In big Chinese cities like Beijing, Chengdu, and Shanghai, AI systems analyze traffic in real time and adjust signal timing automatically. Lanes with heavy traffic get longer green light time, while empty lanes get less. This cuts drivers’ waiting time and reduces overall congestion by a good margin.
In most Chinese cities, buses and other public transport communicate directly with traffic infrastructure to keep a steady pace, much like a metro train. AI cameras and multi camera systems catch helmet violations, crosswalk rule breaks, and wrong way driving automatically and in real time.
Today, many busy Chinese cities use AI powered humanoid robots to manage traffic. These robots record violations automatically, in addition to signaling like a human traffic officer. Many crowded cities use police drones and an Intelligent Digital Policing System to collect accident data and license plate information automatically and act right away.
The main reason China’s traffic system runs this smoothly is that every vehicle falls under digital monitoring. This lets the government bring any rule breaking vehicle under the law within moments, whenever it wants.

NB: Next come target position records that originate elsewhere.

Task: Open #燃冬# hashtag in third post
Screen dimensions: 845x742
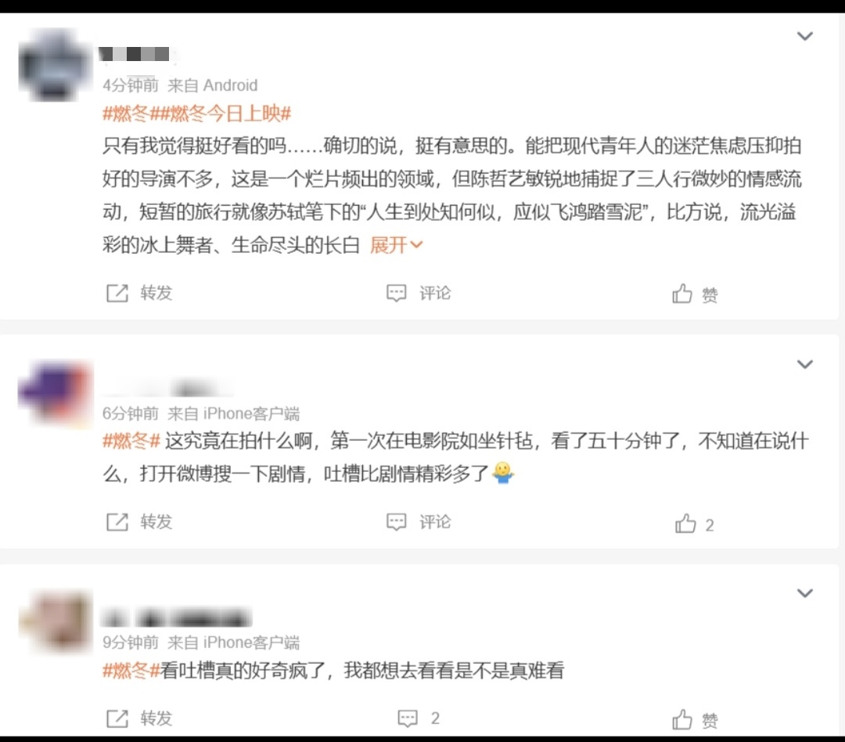Action: [131, 670]
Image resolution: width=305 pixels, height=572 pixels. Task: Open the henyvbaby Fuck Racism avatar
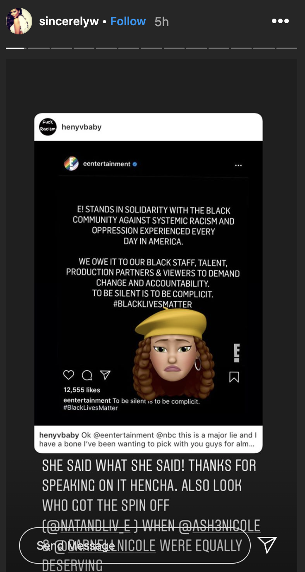click(x=48, y=127)
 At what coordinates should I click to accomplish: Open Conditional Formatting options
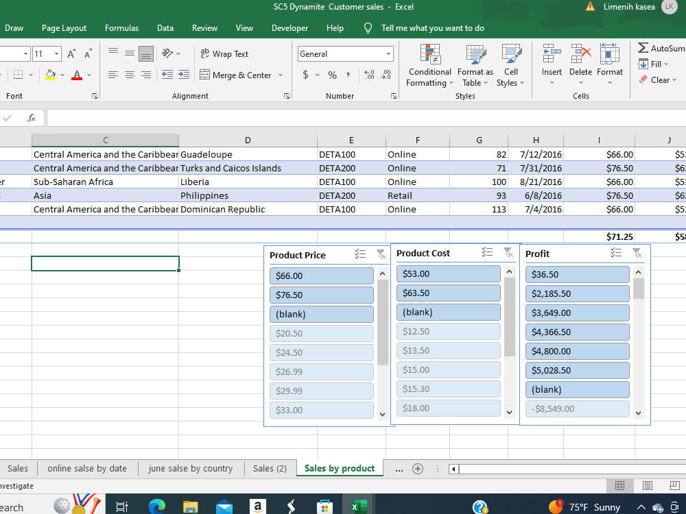point(429,65)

In short, an effective automated traffic enforcement system needs a unique digital number for every vehicle. This number should hold all the details of that vehicle. If any category of vehicle lacks this system, the automated traffic system will fail there, no matter how advanced the AI camera becomes.
This is exactly what has happened with battery run auto rickshaws. The idea of giving these rickshaws a QR code has come up recently. But applying this QR code system to every battery run rickshaw will be quite challenging.

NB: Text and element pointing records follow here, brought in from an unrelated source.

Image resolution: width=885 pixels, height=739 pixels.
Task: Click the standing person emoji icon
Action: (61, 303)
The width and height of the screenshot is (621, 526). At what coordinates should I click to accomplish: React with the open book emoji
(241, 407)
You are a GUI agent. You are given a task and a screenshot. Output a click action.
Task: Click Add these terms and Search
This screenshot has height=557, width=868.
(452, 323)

The biggest challenge in bringing this technology into use is raising driver awareness and bringing a huge number of rickshaws under one central database. Various estimates suggest that 5 million to 8 million battery run auto rickshaws currently run in the country. Registering this many unregistered vehicles at once is no simple task.
Still, bringing rickshaws under digital traffic and AI technology is a timely and forward looking idea. It can play an important role in easing traffic jams and restoring order in public transport in a megacity like Dhaka.
Every legal rickshaw should get a unique QR code and an RFID tag, meaning a Radio Frequency Identification tag. Through this QR code and RFID, AI traffic cameras can easily identify the rickshaw owner, the driver, and the rickshaw’s home area.
Rickshaws should not run on every road in Dhaka. The city should divide areas into specific zones instead. Authorities should ban battery run auto rickshaws on main roads and take proper steps to enforce that ban.
The AI system should automatically watch whether any battery run auto rickshaw leaves its assigned zone and take legal steps when it does. Rickshaws parked haphazardly on roads remain a major cause of traffic jams.
AI powered sensors could help create digital stands for rickshaws. Drivers could get a notification in advance once a stand reaches full capacity. Like ride sharing apps, a central or zonal app could serve rickshaws too.
This would let passengers find a rickshaw easily, and drivers would not need to roam the streets empty and add to congestion. Rule breakers should face fines or restrictions on their license or ID card through a digital system.
Placing AI cameras at only a few crossings cannot solve Dhaka’s traffic jams for good. Road management, vehicle registration, driver licensing, lane management, and law enforcement all need to work together within one system alongside the technology.
The government should take proper steps to expand AI camera coverage on Dhaka’s roads in stages. If the entire road system of the capital comes under this technology, traffic congestion in Dhaka should ease considerably.